DECLARE @myTable TABLE
(
CPK1 int,
CPK2 int,
CONSTRAINT myPK PRIMARY KEY (CPK1, CPK2)
)

-- yields:
Server: Msg 156, Level 15, State 1, Line 6
Incorrect syntax near the keyword 'CONSTRAINT'.

-- yet the following works:
DECLARE @myTable TABLE
(
CPK1 int,
CPK2 int,
PRIMARY KEY (CPK1, CPK2)
)

You cannot use a user-defined function (UDF) in a CHECK CONSTRAINT, computed column, or DEFAULT CONSTRAINT.
You cannot use a user-defined type (UDT) in a column definition.
Unlike a #temp table, you cannot drop a table variable when it is no longer necessary—you just need to let it go out of scope.

You cannot generate a table variable's column list dynamically, e.g. you can't do this:

SELECT * INTO @tableVariable

-- yields:

Server: Msg 170, Level 15, State 1, Line 1
Line 1: Incorrect syntax near '@tableVariable'.

You also can't build the table variable inside dynamic SQL, and expect to use it outside that scope, e.g.:

DECLARE @colList VARCHAR(8000), @sql VARCHAR(8000)
SET @colList = 'a INT,b INT,c INT'
SET @sql = 'DECLARE @foo TABLE('+@colList+')'
EXEC(@sql)
INSERT @foo SELECT 1,2,3

-- this last line fails:

Server: Msg 137, Level 15, State 2, Line 5
Must declare the variable '@foo'.

This is because the rest of the script knows nothing about the temporary objects created within the dynamic SQL. Like other local variables, table variables declared inside of a dynamic SQL block (EXEC or sp_executeSQL) cannot be referenced from outside, and vice-versa. So you would have to write the whole set of statements to create and operate on the table variable, and perform it with a single call to EXEC or sp_executeSQL.

The system will not generate automatic statistics on table variables. Likewise, you cannot manually create statistics (statistics are used to help the optimizer pick the best possible query plan).
An INSERT into a table variable will not take advantage of parallelism.
A table variable will always have a cardinality of 1, because the table doesn't exist at compile time.

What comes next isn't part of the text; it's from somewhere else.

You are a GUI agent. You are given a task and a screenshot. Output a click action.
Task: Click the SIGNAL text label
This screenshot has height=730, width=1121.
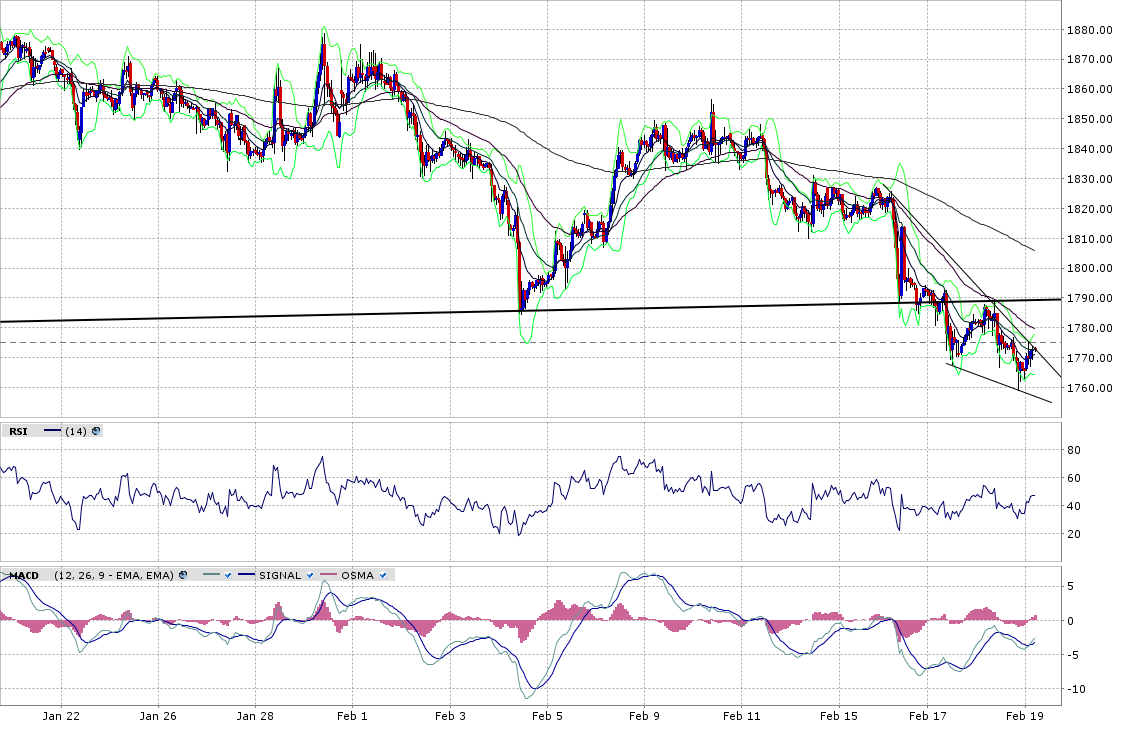(x=280, y=575)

Table variables must be referenced by an alias, except in the FROM clause. Consider the following two scripts:

CREATE TABLE #foo(id INT)
DECLARE @foo TABLE(id INT)
INSERT #foo VALUES(1)
INSERT #foo VALUES(2)
INSERT #foo VALUES(3)
INSERT @foo SELECT * FROM #foo

SELECT id
FROM @foo
INNER JOIN #foo
ON @foo.id = #foo.id

DROP TABLE #foo

The above fails with the following error:

Server: Msg 137, Level 15, State 2, Line 11
Must declare the variable '@foo'.

This query, on the other hand, works fine:

SELECT id
FROM @foo f
INNER JOIN #foo
ON f.id = #foo.id

Table variables are not visible to the calling procedure in the case of nested procs. The following is legal with #temp tables:

CREATE PROCEDURE faq_outer
AS
BEGIN
CREATE TABLE #outer
(
letter CHAR(1)
)

EXEC faq_inner

SELECT letter FROM #outer

DROP TABLE #outer
END
GO

CREATE PROCEDURE faq_inner
AS
BEGIN
INSERT #outer VALUES('a')
END
GO

EXEC faq_outer

Results:

letter
------
a

(1 row(s) affected)

However, you cannot do this with table variables. The parser will find the error before you can even create it:

CREATE PROCEDURE faq_outer
AS
BEGIN
DECLARE @outer TABLE
(
letter CHAR(1)
)

EXEC faq_inner

SELECT letter FROM @outer
END
GO

CREATE PROCEDURE faq_inner
AS
BEGIN
INSERT @outer VALUES('a')
END
GO

Results:

Server: Msg 137, Level 15, State 2, Procedure faq_inner, Line 4
Must declare the variable '@outer'.

For more information about sharing data between stored procedures, please see this article by Erland Sommarskog.

Conclusion

Like many other areas of technology, there is no "right" answer here. For data that is not meant to persist beyond the scope of the procedure, you are typically choosing between #temp tables and table variables. Your ultimate decision should depend on performance and reasonable load testing. As your data size gets larger, and/or the repeated use of the temporary data increases, you will find that the use of #temp tables makes more sense. Depending on your environment, that threshold could be anywhere — however you will obviously need to use #temp tables if any of the above limitations represents a significant roadblock.